What are the lines below, starting at the line containing "Where should I click to: Click the green" and ending at the line containing "Click the SecureSafe wordmark text logo"? Write them out exactly, ends included, without pictures.
(TASK INPUTS Opens)
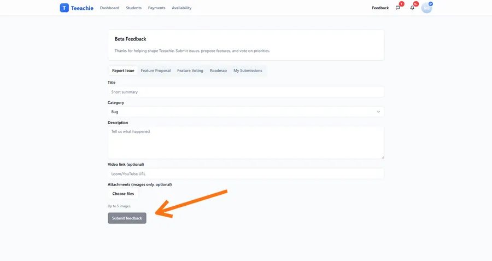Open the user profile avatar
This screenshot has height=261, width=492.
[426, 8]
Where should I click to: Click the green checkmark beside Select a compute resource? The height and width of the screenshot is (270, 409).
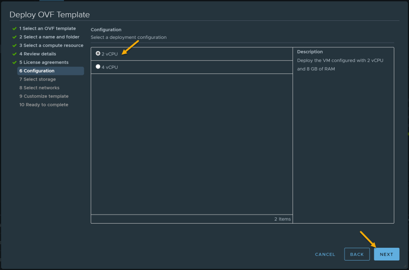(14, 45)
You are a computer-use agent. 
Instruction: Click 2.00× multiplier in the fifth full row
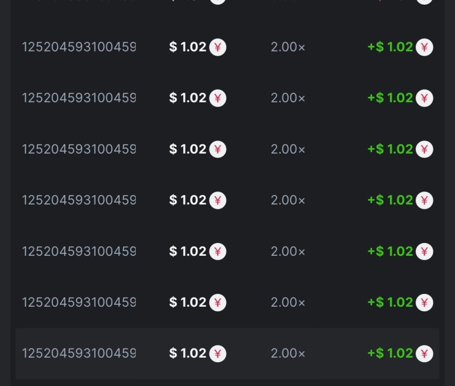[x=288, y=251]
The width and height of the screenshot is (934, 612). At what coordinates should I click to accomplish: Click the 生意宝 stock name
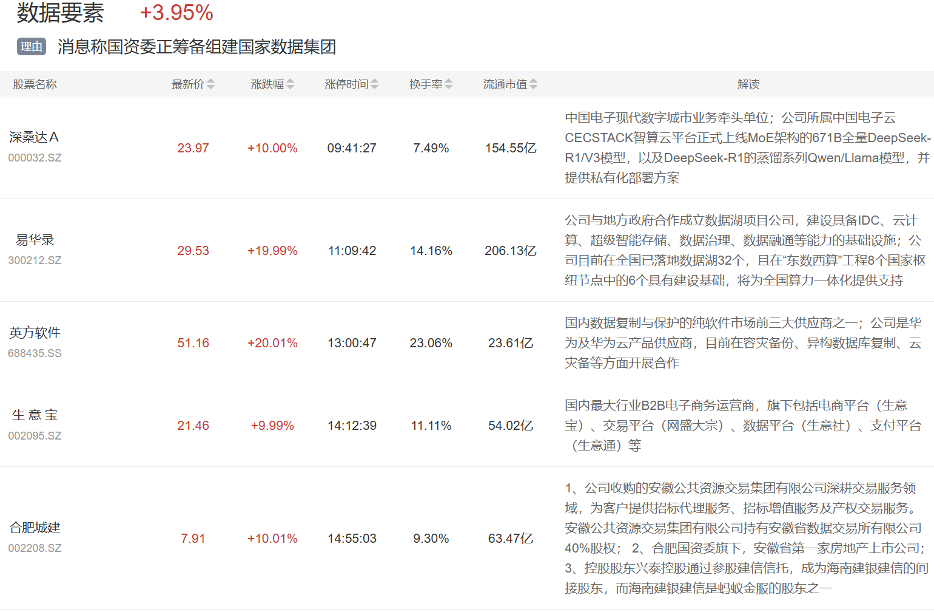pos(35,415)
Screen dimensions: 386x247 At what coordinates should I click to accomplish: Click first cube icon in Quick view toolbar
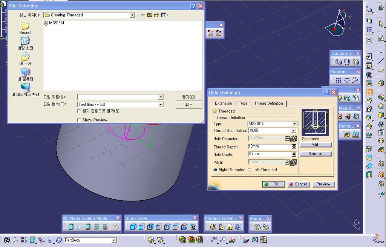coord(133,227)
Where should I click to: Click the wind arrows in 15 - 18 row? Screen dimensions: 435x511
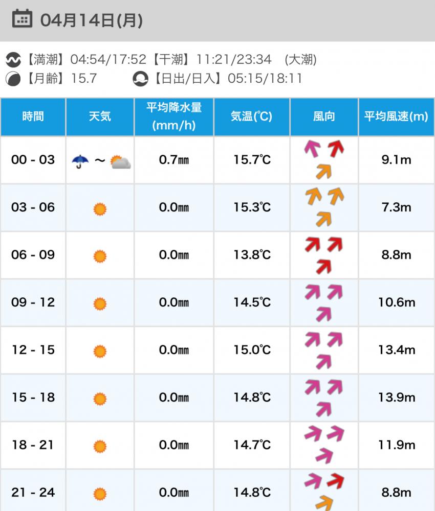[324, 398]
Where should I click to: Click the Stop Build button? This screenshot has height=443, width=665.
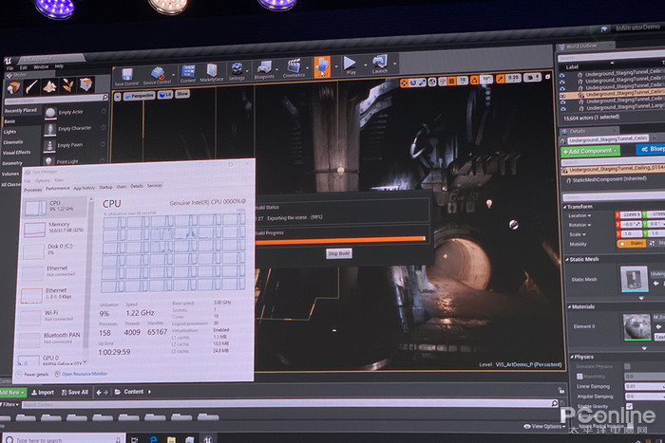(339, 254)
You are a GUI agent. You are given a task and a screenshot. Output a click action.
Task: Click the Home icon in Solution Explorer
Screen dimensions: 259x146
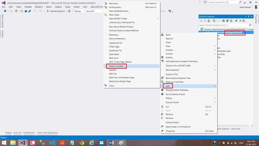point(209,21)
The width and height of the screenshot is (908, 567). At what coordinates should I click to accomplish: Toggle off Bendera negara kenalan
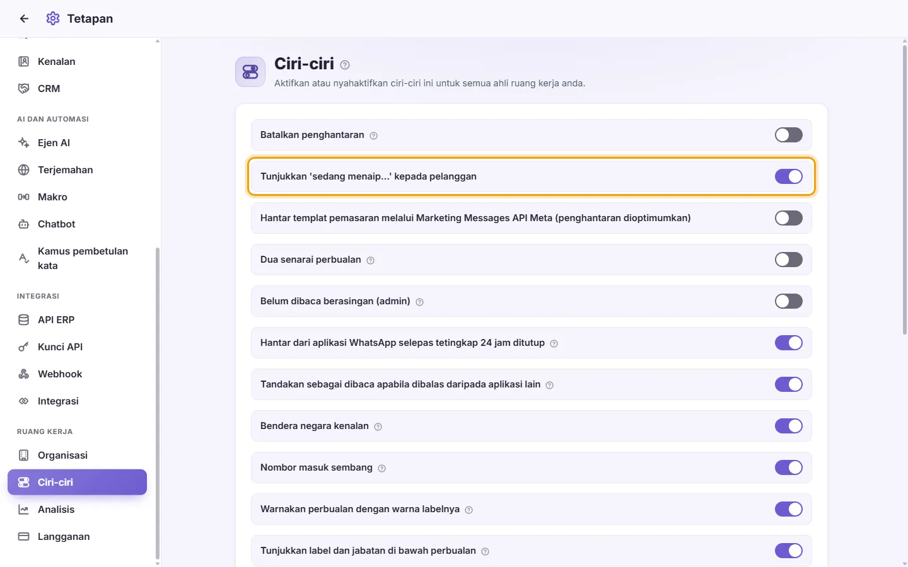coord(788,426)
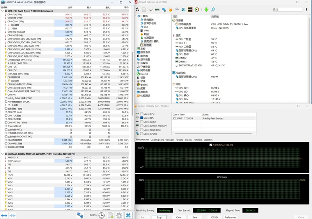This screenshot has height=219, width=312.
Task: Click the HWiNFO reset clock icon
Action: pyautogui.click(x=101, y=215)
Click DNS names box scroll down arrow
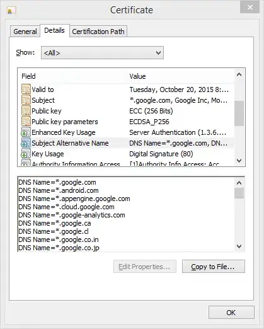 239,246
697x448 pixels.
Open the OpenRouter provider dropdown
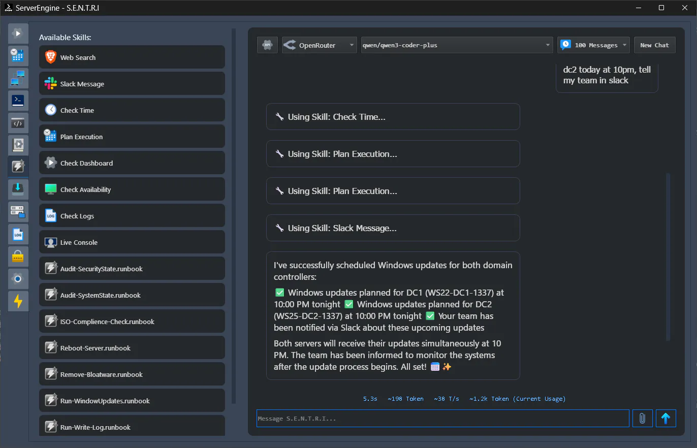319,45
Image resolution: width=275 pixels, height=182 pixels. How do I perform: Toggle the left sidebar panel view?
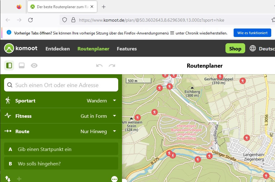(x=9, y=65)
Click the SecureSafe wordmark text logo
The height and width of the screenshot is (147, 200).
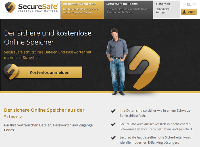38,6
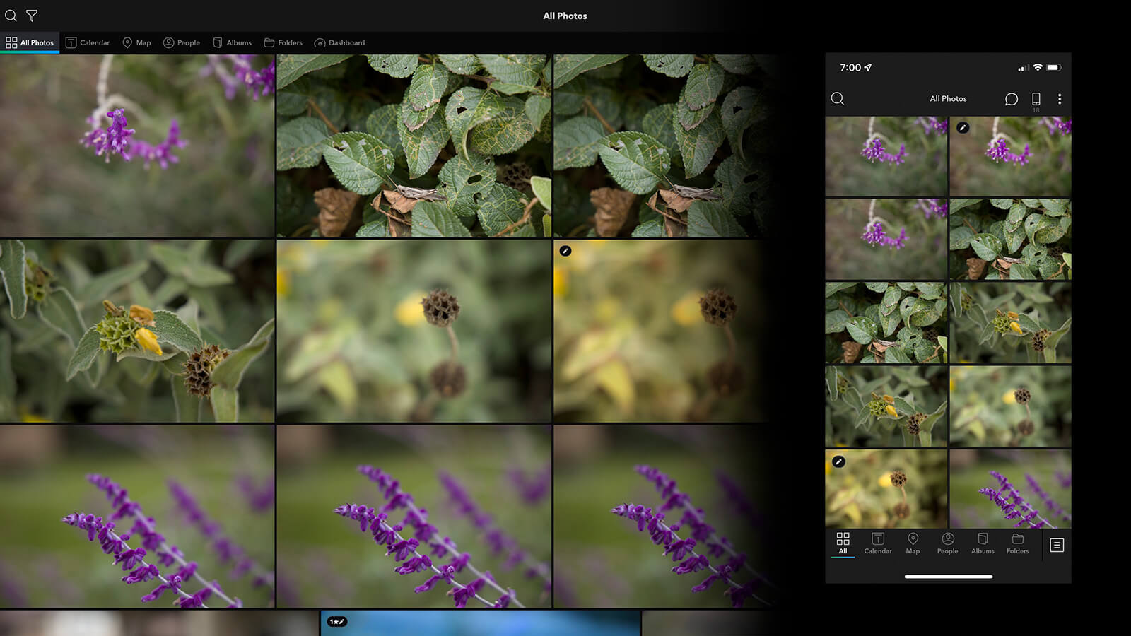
(TASK INPUTS Closes)
(TASK INPUTS Opens)
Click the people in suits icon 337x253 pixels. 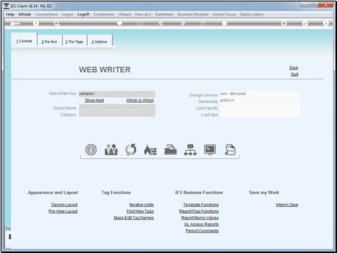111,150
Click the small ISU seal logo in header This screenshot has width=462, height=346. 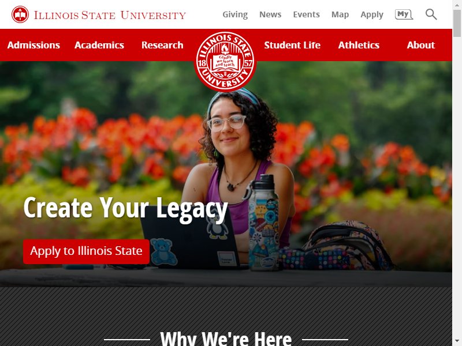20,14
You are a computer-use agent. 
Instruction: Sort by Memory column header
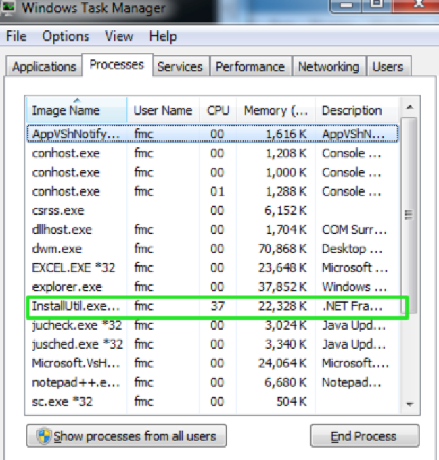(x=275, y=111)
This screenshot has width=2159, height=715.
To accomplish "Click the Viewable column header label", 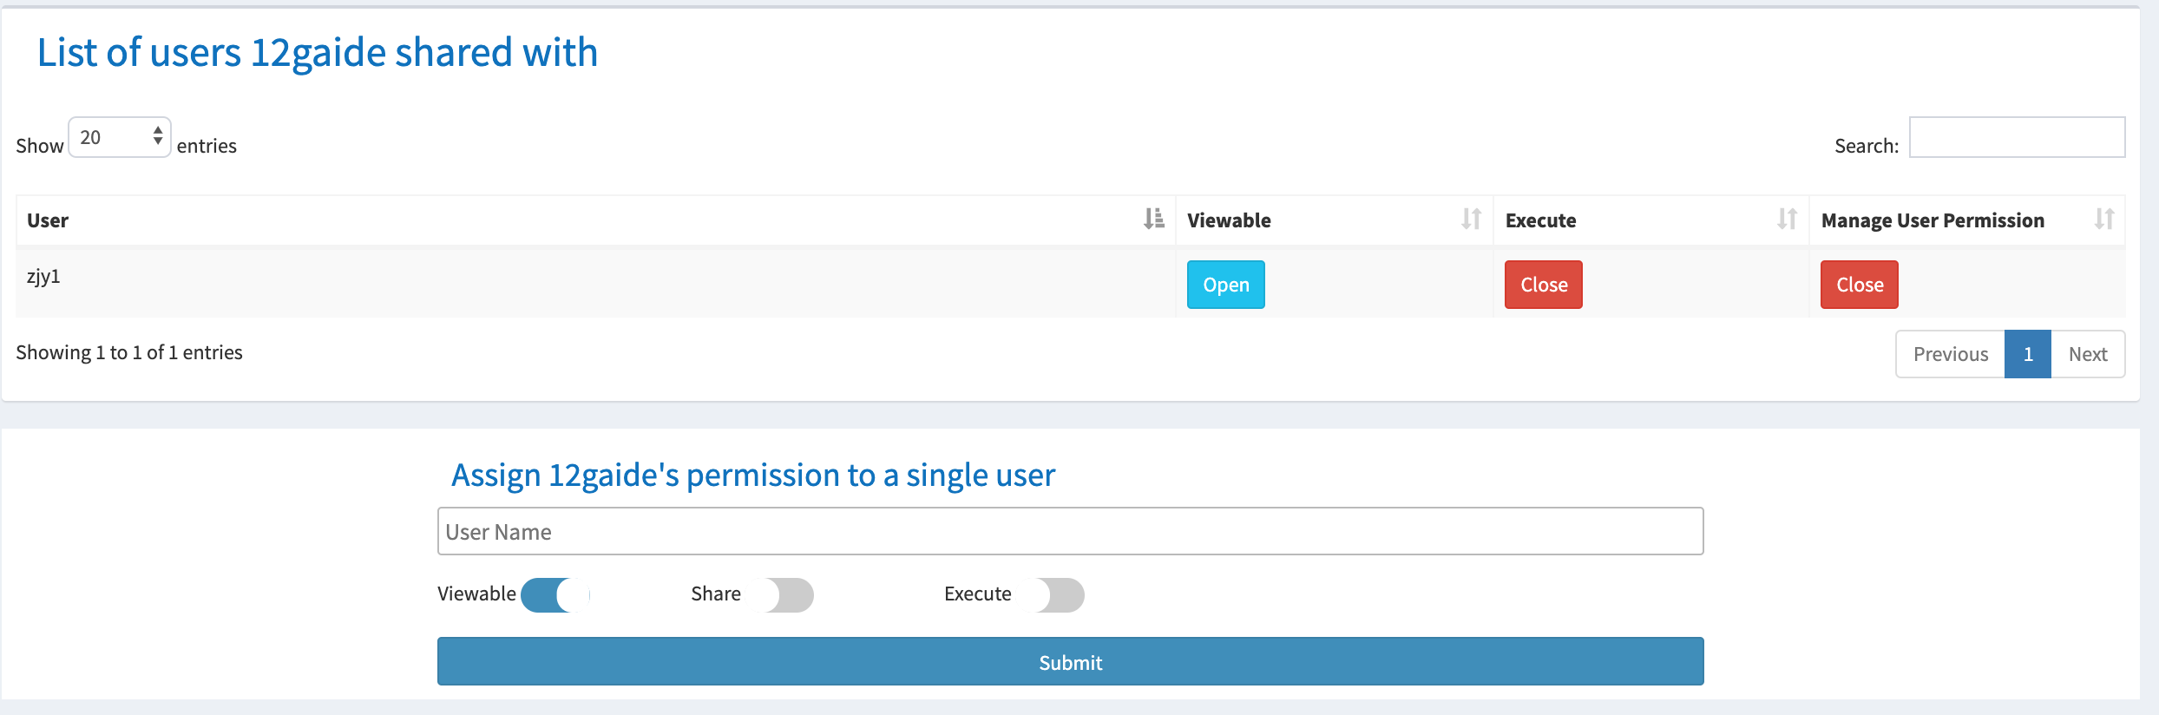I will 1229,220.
(TASK INPUTS Closes)
◆ ANSWER FOR THE TASK:
Where should I click to: Click the green checkmark beside Select a compute resource? The height and width of the screenshot is (270, 409).
(14, 45)
You are a computer-use agent. 
Instruction: Click 2.00× multiplier in the fifth full row
[x=288, y=251]
The width and height of the screenshot is (934, 612). At what coordinates should I click to accomplish: Click the 生意宝 stock name
pos(35,415)
Screen dimensions: 386x247 At what coordinates should I click to accomplish: Click first cube icon in Quick view toolbar
coord(133,227)
Where should I click to: Click the wind arrows in 15 - 18 row? Screen dimensions: 435x511
[324, 398]
Where should I click to: Click the Stop Build button? This screenshot has height=443, width=665.
(339, 254)
You are a GUI agent. You are given a task and a screenshot. Output a click action.
Task: Click the Home icon in Solution Explorer
Screen dimensions: 259x146
point(209,21)
The width and height of the screenshot is (908, 567). At what coordinates should I click to accomplish: Toggle off Bendera negara kenalan
coord(788,426)
This screenshot has height=219, width=312.
Task: Click the HWiNFO reset clock icon
Action: pyautogui.click(x=101, y=215)
Click DNS names box scroll down arrow
 239,246
697x448 pixels.
Open the OpenRouter provider dropdown
319,45
Image resolution: width=275 pixels, height=182 pixels. How do I perform: Toggle the left sidebar panel view?
(x=9, y=65)
Click the SecureSafe wordmark text logo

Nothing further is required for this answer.